Nada de lo que la mujer que lo había parido dijese podía cambiar la brutalidad de ese descubrimiento. Tampoco le importaba que ser ilegítimo perjudicase su reconocimiento social, ya que existían muchos como él en gran número de familias. Los tiempos habían sido duros para todos en el Río de la Plata y bastantes apellidos encumbrados guardaban secretos bajo las siete llaves del disimulo. Para Francisco, sin embargo, confiado en su futuro venturoso, saberse hijo natural cuando le disputaba al que creyó su padre el lugar que le correspondía en la empresa familiar había sido demasiado duro. Eso y la dolencia que lo aquejaba desde hacía un tiempo y que mantenía en secreto lo empujaban a desaparecer. Había querido hacerlo en silencio y a escondidas, y la intempestiva llegada de su madre de la iglesia lo sorprendió mientras se despedía del patio con sus limoneros, de los pasillos adamascados y de la galería donde tantas veces había correteado con sus hermanos bajo la mirada atenta de Ña Tomasa, la negra que hizo de madre para todos ellos, dada la juventud de Dolores cuando casó con Rogelio Peña. Nada importaba. Tomasa estaba muerta y tal vez fuese la única persona de la casa capaz de comprender su desventura, habiendo sido como era una pobre mujer abandonada al nacer, a las puertas de un convento. La familia Peña la había aceptado como negrita de compañía, para cebar el mate y ayudar a vestir a sus mujeres. Después, cuando Rogelio contrajo segundas nupcias, la llevó consigo a la nueva casa, y la negra se prendó de la hermosa Dolores y de cada uno de sus vástagos. Con su rostro picado de viruela y sus senos de nodriza, la vieja Tomasa representó para Francisco el calor de una madre y, a la vez, la severidad de una institutriz. Fue la única persona capaz de propinarle coscorrones cuando hacía falta. Dolores, joven y tierna, sólo tenía mimos y zalamerías para su hijo varón.

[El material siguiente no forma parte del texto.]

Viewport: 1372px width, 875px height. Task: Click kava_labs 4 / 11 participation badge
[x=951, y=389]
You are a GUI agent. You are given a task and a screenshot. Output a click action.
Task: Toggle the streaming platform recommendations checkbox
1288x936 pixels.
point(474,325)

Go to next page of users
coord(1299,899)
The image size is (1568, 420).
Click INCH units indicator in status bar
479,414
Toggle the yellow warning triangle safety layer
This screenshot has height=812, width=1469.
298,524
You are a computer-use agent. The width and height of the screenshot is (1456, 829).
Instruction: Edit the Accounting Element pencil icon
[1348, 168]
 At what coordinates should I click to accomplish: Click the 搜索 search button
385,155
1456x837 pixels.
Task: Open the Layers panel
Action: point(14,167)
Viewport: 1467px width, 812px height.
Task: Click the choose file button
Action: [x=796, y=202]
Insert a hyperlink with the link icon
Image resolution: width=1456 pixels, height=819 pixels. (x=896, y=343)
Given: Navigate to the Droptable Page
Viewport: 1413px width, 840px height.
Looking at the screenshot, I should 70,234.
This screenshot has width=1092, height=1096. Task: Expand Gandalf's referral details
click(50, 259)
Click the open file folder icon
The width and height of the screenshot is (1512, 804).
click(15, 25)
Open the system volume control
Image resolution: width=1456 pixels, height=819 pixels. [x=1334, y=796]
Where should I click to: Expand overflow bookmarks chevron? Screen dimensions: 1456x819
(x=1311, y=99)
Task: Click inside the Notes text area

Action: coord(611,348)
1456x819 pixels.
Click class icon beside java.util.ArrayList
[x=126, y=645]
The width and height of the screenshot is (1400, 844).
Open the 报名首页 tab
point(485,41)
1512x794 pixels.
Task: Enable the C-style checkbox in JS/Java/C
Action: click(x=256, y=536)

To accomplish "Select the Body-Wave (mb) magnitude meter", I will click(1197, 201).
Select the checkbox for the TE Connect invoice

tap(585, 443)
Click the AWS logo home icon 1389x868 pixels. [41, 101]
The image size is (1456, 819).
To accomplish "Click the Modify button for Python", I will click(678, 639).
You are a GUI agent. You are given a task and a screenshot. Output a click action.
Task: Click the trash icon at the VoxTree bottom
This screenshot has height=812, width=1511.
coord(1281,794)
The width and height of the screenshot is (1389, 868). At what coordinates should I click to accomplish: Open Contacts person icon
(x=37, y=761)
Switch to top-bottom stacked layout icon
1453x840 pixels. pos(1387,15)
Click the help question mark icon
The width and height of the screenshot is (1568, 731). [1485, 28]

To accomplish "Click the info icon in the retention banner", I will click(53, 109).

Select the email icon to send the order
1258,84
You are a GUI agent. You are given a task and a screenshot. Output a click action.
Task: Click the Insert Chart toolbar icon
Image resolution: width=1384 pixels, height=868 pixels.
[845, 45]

La misma que, en ese momento, devastada por la pena, se aferraba a la camisa de Francisco mientras buscaba rastros de compasión en las duras facciones del joven.
—Por favor, no me juzgues, hijo —sollozó. Francisco suspiró.
—Madre, no haga esto más difícil de lo que ya es. No la juzgo ni la culpo, sépalo. Si me voy es por otra cosa.
—¿Por qué? ¿Por qué, entonces? —gimió Dolores.
—Porque éste no es mi sitio ahora. Debo empezar en otra parte, entiéndalo. No soy un Peña y Balcarce verdadero y no voy a aceptar regalos de nadie.